> **EXTRACTED MATERIAL**:
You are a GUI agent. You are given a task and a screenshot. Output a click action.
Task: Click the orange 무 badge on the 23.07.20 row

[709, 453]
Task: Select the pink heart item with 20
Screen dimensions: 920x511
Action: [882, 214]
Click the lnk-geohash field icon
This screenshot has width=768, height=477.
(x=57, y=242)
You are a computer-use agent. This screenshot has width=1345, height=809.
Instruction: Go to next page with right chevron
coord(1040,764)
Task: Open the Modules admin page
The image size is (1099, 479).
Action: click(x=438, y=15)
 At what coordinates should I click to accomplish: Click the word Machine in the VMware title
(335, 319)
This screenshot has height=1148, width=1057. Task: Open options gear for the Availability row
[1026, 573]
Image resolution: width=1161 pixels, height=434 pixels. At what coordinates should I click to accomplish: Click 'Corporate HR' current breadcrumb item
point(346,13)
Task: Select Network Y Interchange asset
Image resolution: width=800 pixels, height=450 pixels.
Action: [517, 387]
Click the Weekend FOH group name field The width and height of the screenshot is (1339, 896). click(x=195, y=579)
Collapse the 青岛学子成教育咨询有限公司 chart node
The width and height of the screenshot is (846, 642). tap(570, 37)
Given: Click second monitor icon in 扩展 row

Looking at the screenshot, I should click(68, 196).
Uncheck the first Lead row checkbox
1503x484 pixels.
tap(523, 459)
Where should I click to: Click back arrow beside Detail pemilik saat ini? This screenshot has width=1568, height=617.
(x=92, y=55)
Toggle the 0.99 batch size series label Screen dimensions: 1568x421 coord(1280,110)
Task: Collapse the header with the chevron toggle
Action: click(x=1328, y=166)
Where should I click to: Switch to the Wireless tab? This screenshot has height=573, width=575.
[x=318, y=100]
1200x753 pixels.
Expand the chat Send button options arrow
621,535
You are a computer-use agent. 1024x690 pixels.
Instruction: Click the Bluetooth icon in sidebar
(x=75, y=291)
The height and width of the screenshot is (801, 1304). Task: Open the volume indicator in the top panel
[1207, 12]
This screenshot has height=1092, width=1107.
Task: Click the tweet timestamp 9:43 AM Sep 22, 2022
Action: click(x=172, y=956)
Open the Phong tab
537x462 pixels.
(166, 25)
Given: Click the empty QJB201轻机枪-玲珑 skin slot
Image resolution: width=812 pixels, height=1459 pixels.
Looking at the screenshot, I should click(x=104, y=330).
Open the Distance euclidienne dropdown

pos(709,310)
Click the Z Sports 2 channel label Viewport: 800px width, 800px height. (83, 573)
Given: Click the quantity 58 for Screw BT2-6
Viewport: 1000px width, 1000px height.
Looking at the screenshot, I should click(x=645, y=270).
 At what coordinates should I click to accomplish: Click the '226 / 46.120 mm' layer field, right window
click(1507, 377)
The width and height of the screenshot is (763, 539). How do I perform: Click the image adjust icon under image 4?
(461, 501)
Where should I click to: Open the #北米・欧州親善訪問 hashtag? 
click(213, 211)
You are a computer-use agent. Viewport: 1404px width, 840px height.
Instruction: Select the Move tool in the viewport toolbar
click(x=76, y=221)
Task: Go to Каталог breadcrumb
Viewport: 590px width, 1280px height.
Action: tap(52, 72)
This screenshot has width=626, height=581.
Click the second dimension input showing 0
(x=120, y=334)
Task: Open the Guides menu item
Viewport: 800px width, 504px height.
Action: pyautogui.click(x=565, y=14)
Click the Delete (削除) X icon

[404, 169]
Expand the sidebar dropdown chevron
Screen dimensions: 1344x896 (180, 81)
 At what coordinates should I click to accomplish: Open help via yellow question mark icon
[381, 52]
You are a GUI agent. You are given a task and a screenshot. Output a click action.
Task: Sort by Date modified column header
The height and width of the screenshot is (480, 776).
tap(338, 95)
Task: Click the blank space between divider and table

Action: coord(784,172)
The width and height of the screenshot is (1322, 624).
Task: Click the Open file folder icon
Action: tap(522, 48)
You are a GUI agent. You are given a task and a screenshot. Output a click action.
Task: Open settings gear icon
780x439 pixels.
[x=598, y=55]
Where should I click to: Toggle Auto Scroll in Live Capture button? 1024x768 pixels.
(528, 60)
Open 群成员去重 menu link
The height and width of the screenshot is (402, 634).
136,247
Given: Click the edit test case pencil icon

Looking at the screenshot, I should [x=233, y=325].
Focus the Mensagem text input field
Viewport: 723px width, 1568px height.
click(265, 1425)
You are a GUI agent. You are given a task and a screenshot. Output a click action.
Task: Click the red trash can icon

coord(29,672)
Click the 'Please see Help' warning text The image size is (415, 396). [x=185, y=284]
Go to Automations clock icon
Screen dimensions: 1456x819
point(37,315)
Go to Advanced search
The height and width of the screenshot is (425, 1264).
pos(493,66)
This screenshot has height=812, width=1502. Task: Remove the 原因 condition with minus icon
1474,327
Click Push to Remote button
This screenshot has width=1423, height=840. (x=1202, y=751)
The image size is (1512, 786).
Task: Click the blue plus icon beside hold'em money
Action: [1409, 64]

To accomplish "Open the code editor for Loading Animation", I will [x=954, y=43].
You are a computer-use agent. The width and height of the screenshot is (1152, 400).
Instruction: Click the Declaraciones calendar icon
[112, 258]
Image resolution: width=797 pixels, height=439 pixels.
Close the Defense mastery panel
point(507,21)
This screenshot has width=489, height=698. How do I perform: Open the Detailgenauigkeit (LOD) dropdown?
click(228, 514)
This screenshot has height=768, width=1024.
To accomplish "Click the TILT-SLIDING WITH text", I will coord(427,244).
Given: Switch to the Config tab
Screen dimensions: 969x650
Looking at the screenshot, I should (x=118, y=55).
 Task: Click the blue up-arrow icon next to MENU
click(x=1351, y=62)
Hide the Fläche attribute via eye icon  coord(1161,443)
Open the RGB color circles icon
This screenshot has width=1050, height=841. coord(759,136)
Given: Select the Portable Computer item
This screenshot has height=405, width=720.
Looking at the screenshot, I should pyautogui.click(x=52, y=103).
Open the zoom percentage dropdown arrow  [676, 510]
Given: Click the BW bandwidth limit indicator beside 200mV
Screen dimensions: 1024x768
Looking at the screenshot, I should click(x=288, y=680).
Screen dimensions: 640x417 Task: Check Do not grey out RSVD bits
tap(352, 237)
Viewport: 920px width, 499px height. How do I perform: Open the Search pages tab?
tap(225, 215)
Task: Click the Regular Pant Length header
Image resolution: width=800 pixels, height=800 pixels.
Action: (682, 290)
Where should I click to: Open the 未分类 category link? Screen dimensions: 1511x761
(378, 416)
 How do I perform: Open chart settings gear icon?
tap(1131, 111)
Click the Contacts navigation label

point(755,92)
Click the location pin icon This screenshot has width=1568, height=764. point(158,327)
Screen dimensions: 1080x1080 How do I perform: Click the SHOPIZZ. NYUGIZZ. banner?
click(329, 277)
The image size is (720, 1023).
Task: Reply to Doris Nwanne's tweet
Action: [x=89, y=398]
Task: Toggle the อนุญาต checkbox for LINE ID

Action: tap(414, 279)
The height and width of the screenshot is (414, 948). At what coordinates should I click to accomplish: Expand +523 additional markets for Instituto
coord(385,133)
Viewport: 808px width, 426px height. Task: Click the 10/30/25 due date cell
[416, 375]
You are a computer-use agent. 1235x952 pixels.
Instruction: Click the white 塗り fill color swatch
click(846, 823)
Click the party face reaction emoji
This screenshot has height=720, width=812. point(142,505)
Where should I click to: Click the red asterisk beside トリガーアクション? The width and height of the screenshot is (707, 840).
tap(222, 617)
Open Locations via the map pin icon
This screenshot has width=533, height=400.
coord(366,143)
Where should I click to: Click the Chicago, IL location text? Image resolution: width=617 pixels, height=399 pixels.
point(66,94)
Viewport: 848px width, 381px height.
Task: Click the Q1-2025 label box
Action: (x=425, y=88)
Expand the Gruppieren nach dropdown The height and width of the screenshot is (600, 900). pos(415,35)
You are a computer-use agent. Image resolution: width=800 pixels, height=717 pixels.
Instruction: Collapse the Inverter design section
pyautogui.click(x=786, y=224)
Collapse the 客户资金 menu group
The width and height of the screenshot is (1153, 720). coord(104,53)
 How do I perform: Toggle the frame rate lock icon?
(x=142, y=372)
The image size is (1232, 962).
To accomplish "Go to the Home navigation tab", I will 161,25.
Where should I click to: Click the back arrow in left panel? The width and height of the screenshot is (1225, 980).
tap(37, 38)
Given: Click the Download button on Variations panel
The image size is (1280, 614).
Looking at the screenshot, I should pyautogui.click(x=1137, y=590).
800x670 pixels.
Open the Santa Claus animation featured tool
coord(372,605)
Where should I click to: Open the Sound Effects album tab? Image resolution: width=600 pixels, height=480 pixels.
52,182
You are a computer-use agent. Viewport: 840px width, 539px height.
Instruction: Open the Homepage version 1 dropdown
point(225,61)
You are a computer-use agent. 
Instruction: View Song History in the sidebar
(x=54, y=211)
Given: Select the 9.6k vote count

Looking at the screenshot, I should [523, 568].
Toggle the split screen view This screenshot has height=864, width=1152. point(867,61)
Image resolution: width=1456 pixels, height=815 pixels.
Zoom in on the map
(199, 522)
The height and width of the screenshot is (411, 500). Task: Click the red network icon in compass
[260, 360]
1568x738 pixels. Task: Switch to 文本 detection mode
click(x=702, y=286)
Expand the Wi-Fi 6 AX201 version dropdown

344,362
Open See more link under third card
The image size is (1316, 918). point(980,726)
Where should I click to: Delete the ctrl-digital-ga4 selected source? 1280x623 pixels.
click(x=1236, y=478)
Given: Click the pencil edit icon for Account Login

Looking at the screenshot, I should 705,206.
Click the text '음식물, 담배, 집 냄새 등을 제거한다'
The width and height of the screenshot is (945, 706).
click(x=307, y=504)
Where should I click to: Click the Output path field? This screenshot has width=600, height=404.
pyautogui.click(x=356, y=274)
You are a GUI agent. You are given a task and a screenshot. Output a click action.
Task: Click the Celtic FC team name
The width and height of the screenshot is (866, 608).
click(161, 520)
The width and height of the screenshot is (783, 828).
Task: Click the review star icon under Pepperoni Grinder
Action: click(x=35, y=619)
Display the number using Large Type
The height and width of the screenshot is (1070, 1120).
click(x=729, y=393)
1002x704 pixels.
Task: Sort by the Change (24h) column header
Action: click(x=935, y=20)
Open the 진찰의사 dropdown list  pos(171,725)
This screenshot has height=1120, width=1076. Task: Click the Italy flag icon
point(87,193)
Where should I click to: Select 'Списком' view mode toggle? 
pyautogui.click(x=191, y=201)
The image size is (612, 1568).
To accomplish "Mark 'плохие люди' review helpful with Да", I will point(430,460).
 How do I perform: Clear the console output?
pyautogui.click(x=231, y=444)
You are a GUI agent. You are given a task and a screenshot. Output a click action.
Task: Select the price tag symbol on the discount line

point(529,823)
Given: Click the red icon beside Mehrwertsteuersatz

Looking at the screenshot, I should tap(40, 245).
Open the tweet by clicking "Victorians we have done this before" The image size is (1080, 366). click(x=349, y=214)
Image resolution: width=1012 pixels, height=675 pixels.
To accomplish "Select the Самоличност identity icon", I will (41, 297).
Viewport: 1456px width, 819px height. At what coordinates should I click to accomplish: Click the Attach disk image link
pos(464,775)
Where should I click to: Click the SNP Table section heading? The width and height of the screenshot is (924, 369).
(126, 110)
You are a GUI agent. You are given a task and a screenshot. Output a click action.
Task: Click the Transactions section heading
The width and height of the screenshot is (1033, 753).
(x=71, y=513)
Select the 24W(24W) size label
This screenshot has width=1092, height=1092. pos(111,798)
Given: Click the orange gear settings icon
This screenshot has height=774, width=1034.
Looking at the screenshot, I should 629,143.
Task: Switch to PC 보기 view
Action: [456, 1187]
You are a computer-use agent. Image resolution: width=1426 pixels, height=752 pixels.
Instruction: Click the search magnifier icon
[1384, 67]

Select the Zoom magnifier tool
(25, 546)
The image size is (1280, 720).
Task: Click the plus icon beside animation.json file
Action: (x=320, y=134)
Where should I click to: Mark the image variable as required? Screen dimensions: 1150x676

> **TASK REQUIREMENTS**:
Apply a filter to the listing above so that only lines with "name" are kept, and copy those lines.

> **RESPONSE**:
Click the Weekend FOH group name field The width and height of the screenshot is (1339, 896). click(x=195, y=579)
Task: Click the Celtic FC team name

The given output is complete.